Your objective: Each line of the material holding the word "gouv" must be identified and copied.
★ ★ ★
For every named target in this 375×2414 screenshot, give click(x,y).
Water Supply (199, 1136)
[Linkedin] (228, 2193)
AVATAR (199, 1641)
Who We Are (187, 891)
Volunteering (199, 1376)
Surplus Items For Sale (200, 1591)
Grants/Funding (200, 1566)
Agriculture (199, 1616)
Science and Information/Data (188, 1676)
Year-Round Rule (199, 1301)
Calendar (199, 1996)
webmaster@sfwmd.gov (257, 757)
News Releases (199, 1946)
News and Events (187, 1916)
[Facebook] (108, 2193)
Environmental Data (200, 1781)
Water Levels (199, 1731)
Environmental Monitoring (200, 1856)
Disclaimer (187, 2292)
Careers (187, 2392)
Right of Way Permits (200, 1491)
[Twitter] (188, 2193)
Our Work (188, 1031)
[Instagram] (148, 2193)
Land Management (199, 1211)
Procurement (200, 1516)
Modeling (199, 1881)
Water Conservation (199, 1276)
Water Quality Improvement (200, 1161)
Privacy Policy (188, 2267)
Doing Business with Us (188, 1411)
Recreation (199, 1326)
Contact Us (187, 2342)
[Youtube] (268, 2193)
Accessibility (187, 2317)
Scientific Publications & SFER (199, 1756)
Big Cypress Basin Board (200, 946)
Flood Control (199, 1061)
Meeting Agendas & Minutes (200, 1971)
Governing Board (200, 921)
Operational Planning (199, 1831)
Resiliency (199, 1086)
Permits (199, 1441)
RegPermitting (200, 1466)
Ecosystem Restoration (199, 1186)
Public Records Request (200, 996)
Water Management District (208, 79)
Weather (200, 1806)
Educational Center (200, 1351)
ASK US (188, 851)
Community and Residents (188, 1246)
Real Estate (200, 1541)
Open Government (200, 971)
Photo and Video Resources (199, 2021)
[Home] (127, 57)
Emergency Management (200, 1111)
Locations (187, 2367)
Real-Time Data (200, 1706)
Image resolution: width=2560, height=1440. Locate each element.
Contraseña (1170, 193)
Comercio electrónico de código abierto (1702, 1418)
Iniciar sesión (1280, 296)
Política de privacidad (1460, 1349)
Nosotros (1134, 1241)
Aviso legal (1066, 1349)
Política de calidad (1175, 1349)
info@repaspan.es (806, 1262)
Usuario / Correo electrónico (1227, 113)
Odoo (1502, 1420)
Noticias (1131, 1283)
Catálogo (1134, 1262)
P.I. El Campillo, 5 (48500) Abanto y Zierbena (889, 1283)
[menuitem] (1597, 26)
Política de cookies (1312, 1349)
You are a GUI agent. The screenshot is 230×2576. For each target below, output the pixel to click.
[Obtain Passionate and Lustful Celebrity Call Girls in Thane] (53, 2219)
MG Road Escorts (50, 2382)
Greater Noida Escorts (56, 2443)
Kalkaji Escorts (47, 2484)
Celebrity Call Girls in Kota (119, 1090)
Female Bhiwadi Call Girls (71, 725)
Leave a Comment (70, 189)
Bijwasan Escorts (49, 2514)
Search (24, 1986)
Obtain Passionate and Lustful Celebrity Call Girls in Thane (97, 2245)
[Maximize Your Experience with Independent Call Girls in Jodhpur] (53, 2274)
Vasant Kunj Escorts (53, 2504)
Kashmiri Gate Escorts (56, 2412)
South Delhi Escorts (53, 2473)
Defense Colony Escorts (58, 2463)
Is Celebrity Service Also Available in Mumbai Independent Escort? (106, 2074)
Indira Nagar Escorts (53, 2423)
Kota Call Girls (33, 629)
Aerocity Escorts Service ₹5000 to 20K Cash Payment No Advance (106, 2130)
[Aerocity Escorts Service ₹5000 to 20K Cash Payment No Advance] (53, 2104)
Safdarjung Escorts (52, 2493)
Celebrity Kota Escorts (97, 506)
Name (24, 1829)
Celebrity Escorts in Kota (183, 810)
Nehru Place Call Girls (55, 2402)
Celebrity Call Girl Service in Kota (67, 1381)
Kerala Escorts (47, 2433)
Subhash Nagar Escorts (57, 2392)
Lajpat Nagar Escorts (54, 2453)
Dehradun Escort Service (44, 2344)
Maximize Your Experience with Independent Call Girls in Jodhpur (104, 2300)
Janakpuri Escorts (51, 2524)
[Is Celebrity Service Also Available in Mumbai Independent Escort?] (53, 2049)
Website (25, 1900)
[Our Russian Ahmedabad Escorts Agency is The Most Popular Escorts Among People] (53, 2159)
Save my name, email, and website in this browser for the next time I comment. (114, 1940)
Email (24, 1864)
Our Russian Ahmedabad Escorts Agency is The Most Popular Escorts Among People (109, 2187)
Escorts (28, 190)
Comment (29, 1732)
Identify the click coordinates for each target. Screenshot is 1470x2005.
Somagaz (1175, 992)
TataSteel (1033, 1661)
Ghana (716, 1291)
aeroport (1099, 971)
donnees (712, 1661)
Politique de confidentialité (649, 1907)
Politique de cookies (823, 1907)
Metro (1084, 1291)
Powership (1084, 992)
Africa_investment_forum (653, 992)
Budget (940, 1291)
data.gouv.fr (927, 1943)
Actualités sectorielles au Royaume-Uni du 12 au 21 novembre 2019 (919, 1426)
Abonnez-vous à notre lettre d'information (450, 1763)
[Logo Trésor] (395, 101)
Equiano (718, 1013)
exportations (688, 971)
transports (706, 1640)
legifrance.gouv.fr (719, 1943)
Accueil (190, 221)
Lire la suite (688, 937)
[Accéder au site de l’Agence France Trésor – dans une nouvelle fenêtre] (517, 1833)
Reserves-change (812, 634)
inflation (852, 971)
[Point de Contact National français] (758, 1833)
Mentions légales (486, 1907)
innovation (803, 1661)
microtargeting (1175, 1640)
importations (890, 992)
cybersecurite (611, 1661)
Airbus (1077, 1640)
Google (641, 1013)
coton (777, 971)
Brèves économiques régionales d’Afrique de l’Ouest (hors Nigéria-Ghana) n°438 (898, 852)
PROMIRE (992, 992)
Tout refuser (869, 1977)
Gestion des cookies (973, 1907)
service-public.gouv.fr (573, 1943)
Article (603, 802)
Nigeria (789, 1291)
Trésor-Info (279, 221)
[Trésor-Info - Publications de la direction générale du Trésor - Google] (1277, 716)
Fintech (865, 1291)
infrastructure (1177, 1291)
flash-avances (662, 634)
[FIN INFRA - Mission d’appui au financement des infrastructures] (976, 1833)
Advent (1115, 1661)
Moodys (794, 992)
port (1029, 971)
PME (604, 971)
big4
★ ★ ★
Answer to this problem:
data.gouv.fr (927, 1943)
legifrance.gouv.fr (719, 1943)
service-public.gouv.fr (573, 1943)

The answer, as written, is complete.